Removable Storage and System Security in Windows 7

Before you start

Objectives: Familiarize yourself with security risks of removable devices and how to deal with them in Windows 7.

Prerequisites: you have to know what is Group Policy.

Key terms: removable, devices, data, policies, media, security, set, deal, guid, restrictions


Security Issues

Removable devices actually represent a big security risk because they can be used to easily copy sensitive data to it (to steal personal or confidential data). To deal with this problem we can useRemovable Storage Access policies in Group Policy. For example, we can forbid writing of data to removable media. We can also prevent users from running software from removable media, or to copy data from the removable media to our computer.

Group Policies related to hardware depend on the type of device. For example, we can set restrictions on our CDs, DVDs, floppy drive, removable disks. We can also set custom class restrictions which are based on Globally Unique Identifier (GUID). A GUID is a 16-byte alphanumeric string specific to a device. We can also restrict all removable storage at once.

We can deny read, write and execute actions on our removable devices. This also includes our mobile phones, media players and similar devices (for this we use Windows Portable Devices (WPD) policies).

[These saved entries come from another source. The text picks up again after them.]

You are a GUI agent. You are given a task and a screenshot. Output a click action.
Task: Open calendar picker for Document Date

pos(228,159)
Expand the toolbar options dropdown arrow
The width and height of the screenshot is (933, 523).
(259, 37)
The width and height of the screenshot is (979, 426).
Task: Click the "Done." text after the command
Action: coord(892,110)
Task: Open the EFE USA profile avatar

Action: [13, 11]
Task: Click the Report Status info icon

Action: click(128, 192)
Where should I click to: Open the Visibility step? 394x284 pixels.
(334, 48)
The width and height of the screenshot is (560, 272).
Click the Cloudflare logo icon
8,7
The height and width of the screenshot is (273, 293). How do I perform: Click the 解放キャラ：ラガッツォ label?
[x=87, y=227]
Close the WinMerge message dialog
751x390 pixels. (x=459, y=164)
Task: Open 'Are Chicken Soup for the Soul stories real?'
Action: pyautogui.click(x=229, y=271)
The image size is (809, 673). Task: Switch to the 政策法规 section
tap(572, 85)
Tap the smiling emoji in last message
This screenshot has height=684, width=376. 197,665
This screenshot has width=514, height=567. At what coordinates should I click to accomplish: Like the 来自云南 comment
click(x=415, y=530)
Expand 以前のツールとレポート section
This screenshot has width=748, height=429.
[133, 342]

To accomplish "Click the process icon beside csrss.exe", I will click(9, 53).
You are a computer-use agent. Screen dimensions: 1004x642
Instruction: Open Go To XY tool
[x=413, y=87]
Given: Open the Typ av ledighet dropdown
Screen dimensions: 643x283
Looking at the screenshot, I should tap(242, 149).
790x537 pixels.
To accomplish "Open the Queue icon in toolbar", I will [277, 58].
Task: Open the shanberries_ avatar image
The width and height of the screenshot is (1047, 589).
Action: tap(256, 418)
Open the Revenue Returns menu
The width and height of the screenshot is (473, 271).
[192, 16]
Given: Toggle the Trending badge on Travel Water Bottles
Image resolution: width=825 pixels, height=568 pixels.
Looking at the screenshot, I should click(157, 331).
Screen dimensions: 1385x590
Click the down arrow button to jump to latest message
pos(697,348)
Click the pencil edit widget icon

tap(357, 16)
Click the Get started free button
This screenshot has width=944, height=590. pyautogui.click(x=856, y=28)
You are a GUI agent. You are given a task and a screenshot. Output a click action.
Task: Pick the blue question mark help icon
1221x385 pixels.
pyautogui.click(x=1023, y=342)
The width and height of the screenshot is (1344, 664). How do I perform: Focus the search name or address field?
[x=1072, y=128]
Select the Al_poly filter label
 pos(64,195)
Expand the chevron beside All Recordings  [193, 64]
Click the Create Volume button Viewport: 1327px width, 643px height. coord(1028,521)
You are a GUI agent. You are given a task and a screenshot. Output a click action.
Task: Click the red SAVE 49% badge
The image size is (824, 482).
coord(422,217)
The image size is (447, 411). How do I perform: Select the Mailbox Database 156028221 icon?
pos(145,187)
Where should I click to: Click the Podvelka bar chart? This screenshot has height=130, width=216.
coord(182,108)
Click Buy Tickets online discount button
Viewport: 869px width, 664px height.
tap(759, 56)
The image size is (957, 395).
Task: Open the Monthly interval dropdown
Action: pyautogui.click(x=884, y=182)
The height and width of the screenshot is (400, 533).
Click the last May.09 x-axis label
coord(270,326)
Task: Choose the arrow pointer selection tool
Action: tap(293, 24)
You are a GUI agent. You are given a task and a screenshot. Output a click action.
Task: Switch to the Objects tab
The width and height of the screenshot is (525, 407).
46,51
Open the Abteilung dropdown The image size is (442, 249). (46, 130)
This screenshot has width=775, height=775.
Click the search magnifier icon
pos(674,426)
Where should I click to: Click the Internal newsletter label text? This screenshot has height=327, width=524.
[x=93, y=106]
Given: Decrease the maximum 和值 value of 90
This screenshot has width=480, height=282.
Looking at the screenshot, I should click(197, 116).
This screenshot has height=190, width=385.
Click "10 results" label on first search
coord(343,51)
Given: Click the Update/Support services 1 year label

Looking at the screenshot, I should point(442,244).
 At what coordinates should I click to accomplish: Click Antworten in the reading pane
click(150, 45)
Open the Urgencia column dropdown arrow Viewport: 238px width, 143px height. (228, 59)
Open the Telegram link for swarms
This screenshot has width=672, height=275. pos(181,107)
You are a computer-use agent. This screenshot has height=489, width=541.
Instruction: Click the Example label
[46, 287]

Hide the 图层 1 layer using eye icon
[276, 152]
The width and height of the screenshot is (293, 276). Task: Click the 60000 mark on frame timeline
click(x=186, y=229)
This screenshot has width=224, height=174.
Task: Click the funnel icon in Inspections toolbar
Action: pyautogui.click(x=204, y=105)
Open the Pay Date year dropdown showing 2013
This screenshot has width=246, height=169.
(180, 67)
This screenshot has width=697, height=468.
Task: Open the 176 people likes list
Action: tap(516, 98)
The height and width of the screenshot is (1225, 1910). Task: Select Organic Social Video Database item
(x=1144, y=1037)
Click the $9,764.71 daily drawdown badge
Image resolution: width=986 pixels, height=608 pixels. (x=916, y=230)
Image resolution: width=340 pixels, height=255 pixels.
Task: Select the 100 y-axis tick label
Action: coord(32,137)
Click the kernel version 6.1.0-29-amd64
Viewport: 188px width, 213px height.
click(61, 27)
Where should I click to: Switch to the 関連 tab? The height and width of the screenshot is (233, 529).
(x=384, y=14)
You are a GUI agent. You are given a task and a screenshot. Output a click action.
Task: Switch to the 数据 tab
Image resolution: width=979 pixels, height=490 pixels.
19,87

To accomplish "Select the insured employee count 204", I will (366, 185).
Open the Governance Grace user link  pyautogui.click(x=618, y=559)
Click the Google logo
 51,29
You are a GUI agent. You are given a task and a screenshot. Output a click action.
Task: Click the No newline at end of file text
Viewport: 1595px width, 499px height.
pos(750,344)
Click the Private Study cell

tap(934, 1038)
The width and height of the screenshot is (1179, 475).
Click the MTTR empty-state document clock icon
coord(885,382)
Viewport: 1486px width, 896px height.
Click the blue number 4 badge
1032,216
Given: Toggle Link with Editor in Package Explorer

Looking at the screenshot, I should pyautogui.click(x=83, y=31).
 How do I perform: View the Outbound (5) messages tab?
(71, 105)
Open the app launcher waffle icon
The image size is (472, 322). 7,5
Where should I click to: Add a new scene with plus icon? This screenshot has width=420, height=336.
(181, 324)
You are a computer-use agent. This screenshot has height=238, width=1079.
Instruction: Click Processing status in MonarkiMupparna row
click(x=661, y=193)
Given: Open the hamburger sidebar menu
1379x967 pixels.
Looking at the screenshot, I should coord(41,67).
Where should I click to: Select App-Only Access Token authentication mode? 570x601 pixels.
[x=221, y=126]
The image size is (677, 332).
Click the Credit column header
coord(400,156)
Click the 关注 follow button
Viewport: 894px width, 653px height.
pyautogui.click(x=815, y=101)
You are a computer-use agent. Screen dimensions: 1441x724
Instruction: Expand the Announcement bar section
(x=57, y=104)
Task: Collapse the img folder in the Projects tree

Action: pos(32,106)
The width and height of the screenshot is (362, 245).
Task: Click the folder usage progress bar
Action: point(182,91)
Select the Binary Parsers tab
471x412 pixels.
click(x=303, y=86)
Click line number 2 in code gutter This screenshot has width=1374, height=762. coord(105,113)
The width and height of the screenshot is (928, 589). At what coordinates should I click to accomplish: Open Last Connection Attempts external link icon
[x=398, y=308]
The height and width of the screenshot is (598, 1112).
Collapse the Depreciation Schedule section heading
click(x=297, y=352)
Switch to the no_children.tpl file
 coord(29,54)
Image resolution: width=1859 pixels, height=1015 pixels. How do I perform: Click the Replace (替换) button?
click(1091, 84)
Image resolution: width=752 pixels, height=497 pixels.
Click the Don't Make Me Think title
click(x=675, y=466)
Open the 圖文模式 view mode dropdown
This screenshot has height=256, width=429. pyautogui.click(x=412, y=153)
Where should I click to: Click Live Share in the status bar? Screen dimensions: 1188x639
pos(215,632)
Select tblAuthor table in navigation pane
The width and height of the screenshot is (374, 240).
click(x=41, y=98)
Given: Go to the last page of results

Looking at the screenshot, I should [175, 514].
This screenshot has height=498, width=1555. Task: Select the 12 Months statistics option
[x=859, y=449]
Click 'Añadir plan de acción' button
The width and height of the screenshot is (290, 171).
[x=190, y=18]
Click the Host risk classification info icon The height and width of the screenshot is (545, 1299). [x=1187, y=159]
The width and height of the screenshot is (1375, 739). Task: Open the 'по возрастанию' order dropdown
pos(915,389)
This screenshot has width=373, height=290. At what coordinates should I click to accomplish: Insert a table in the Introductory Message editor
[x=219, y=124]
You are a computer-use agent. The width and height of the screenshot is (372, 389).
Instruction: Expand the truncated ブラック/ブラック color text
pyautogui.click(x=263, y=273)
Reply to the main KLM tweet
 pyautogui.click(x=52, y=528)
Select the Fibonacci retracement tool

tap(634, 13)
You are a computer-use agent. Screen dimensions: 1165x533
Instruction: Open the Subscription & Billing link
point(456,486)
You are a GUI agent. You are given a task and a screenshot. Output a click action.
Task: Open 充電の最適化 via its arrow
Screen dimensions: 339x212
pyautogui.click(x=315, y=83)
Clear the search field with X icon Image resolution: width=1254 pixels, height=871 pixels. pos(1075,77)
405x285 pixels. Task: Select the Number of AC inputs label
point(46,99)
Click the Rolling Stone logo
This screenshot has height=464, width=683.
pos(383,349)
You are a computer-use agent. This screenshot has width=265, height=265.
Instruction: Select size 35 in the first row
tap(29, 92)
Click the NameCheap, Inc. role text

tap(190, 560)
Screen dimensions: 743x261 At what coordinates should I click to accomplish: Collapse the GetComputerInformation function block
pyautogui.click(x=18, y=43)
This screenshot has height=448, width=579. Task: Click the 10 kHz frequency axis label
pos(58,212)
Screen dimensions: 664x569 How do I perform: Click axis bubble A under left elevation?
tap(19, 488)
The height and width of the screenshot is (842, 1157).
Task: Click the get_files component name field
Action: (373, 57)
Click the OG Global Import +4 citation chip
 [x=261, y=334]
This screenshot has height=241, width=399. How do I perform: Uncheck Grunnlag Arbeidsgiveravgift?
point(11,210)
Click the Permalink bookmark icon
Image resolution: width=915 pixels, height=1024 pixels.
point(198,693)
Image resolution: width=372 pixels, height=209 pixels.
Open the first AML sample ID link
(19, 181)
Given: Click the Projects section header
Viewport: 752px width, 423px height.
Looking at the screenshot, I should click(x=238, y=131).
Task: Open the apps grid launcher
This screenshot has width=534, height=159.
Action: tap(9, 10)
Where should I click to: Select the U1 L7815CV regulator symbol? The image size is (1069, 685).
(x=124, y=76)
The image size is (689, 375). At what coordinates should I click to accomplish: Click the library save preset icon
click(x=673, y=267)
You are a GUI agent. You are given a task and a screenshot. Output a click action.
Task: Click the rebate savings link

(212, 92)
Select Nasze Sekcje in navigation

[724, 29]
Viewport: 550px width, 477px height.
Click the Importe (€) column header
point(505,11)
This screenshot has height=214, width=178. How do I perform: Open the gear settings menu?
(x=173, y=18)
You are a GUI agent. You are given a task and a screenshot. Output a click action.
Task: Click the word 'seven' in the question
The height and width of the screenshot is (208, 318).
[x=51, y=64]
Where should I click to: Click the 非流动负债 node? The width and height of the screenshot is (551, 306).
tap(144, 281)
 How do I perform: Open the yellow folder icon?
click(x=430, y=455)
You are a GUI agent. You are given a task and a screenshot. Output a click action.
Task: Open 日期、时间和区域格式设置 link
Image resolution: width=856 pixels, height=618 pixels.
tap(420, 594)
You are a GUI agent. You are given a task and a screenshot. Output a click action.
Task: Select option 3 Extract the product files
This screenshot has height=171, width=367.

To enforce configured policies we can set the time to force reboot. If we don’t configure this setting, policies will not be take effect until the system is restarted.

To open Group Policy we can enter gpedit.msc in Search box. Removable Storage Access policies can be set on the whole system or per-user basis. In our example we will forbid users to read and write to removable disks. To do that we will go to Computer Configuration > Administrative Templates > System > Removable Storage Access.

 Removable Storage Policies

Removable Storage Policies

In this window we will enable the following policies: “Removable Disks: Deny read access” and “Removable Disks: Deny write access”. Those policies will be active when the system reboots. We can also force the reboot by using the “Time (in seconds) to force reboot” policy. Settings for users are available in User Configuration > Administrative Templates > System > Removable Storage Access.